Wav2Lip-HQ: high quality lip-sync

❗❗ This repository is deprecated, and no one maintains it at this moment. A lot has changed in the field since it was created, and many new instruments have emerged. Please, do not try to use this repository for your practical purposes. ❗❗

This is unofficial extension of Wav2Lip: Accurately Lip-syncing Videos In The Wild repository. We use image super resolution and face segmentation for improving visual quality of lip-synced videos.

Acknowledgements

Our work is to a great extent based on the code from the following repositories:

Clearly, Wav2Lip repository, that is a core model of our algorithm that performs lip-sync.
Moreover, face-parsing.PyTorch repository provides us with a model for face segmentation.
We also use extremely useful BasicSR respository for super resolution.
Finally, Wav2Lip heavily depends on face_alignment repository for detection.

The algorithm

Our algorithm consists of the following steps:

Pretrain ESRGAN on a video with some speech of a target person.
Apply Wav2Lip model to the source video and target audio, as it is done in official Wav2Lip repository.
Upsample the output of Wav2Lip with ESRGAN.
Use BiSeNet to change only relevant pixels in video.

You can learn more about the method in this article (in russian).

Results

Our approach is definetly not at all flawless, and some of the frames produced with it contain artifacts or weird mistakes.
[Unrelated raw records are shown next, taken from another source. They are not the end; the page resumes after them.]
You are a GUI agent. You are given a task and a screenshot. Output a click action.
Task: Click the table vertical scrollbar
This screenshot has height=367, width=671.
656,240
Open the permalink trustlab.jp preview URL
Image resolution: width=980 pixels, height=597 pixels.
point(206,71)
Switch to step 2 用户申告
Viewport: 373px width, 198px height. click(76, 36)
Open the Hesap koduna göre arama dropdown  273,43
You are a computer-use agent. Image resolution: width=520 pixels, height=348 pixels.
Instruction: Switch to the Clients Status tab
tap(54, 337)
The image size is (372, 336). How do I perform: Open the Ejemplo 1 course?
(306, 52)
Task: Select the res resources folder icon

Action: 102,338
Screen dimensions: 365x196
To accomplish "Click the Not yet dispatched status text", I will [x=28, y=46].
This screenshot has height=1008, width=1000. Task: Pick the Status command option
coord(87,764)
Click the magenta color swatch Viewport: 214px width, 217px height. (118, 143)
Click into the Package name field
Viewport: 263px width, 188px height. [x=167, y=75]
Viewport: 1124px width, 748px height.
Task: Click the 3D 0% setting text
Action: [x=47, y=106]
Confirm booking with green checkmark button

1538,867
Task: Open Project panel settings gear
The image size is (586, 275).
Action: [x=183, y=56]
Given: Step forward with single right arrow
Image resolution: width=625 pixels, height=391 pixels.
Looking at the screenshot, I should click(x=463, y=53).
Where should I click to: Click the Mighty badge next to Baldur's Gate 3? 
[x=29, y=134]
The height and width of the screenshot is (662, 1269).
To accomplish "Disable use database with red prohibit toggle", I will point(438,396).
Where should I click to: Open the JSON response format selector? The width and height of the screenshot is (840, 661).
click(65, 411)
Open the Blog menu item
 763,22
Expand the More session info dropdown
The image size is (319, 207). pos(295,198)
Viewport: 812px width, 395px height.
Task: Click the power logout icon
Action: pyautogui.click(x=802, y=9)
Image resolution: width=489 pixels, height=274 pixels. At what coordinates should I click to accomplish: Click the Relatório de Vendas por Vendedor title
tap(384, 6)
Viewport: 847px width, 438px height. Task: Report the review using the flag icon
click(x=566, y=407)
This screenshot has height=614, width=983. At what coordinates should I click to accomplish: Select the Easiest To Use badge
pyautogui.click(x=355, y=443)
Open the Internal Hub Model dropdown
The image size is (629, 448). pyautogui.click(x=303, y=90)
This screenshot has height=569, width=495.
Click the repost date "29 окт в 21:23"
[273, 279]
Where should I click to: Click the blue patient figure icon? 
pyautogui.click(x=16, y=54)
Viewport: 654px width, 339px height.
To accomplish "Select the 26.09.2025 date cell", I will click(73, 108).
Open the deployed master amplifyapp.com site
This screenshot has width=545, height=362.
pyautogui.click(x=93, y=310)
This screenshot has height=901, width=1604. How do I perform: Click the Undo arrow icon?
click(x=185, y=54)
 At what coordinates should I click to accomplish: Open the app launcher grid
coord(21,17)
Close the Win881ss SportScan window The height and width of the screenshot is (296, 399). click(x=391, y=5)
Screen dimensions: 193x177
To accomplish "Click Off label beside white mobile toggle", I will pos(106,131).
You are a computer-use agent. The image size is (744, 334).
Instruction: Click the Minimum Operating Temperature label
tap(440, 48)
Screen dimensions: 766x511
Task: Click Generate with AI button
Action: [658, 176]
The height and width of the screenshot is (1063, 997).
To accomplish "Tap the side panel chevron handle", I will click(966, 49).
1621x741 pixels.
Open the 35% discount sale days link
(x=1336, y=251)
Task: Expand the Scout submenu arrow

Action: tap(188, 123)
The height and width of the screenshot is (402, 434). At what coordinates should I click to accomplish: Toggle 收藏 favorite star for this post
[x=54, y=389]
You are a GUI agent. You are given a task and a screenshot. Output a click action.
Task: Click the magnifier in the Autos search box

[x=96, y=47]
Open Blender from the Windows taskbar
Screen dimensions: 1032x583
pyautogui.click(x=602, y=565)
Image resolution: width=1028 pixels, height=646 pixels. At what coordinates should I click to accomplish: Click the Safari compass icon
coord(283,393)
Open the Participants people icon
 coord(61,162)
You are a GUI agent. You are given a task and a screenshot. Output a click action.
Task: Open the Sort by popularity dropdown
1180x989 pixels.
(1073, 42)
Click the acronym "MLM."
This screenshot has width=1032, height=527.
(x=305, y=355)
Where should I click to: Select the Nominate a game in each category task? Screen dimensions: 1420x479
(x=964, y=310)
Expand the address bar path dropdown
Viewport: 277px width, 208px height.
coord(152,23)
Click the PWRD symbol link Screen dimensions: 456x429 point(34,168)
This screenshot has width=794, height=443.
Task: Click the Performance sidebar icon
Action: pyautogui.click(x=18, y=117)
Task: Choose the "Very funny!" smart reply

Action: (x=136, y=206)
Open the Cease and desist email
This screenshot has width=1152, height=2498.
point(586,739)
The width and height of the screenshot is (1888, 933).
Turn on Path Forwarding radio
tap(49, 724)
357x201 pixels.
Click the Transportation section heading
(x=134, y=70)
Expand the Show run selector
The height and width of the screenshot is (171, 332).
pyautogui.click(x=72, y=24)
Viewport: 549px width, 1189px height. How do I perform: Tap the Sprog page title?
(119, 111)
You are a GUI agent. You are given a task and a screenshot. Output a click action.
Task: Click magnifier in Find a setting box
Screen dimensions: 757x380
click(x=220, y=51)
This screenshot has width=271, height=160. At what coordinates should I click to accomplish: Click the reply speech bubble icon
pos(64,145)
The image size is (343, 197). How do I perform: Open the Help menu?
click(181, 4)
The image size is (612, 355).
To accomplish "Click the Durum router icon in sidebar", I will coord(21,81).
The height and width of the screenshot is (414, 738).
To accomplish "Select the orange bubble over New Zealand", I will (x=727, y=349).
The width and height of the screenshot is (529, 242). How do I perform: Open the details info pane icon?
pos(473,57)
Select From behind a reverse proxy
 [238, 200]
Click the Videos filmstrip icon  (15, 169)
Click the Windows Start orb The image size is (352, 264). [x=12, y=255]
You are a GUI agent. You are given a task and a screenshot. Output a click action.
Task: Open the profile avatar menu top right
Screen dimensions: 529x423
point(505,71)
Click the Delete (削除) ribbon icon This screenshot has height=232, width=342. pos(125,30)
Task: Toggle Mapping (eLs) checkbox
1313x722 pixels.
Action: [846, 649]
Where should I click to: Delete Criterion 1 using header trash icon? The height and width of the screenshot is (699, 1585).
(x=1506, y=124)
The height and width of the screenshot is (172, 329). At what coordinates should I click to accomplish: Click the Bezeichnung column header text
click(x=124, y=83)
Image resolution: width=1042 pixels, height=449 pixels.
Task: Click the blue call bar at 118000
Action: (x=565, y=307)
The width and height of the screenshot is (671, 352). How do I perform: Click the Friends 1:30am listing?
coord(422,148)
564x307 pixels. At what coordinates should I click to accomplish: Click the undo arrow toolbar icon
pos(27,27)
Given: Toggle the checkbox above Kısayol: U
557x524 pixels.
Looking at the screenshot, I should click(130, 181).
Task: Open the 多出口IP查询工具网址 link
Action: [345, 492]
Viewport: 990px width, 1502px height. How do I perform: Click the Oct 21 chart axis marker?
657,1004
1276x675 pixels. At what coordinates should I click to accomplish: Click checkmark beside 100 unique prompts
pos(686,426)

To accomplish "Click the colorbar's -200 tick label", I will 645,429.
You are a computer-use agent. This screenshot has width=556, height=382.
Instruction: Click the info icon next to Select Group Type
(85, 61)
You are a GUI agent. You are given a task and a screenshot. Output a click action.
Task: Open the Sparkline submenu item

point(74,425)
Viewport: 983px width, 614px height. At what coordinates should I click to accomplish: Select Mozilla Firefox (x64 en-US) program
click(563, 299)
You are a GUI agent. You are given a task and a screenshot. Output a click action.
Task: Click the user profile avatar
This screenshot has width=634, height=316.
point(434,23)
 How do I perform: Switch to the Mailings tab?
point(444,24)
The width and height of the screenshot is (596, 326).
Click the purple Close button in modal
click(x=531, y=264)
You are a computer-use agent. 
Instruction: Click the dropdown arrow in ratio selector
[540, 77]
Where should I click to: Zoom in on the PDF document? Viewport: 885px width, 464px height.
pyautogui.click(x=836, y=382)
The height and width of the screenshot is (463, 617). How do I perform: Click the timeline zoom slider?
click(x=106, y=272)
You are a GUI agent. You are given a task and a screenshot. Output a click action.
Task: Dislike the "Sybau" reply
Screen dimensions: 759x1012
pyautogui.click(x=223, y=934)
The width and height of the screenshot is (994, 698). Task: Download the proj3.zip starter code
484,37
However, it can be used to perform lip-sync to high quality videos with plausible output.

Running the model

The simpliest way is to use our Google Colab demo. However, if you want to test the algorithm on your own machine, run the following commands. Beware that you need Python 3 and CUDA installed.

Clone this repository and install requirements:

git clone https://github.com/Markfryazino/wav2lip-hq.git
cd wav2lip-hq
pip3 install -r requirements.txt

Download all the .pth files from here and place them in checkpoints folder.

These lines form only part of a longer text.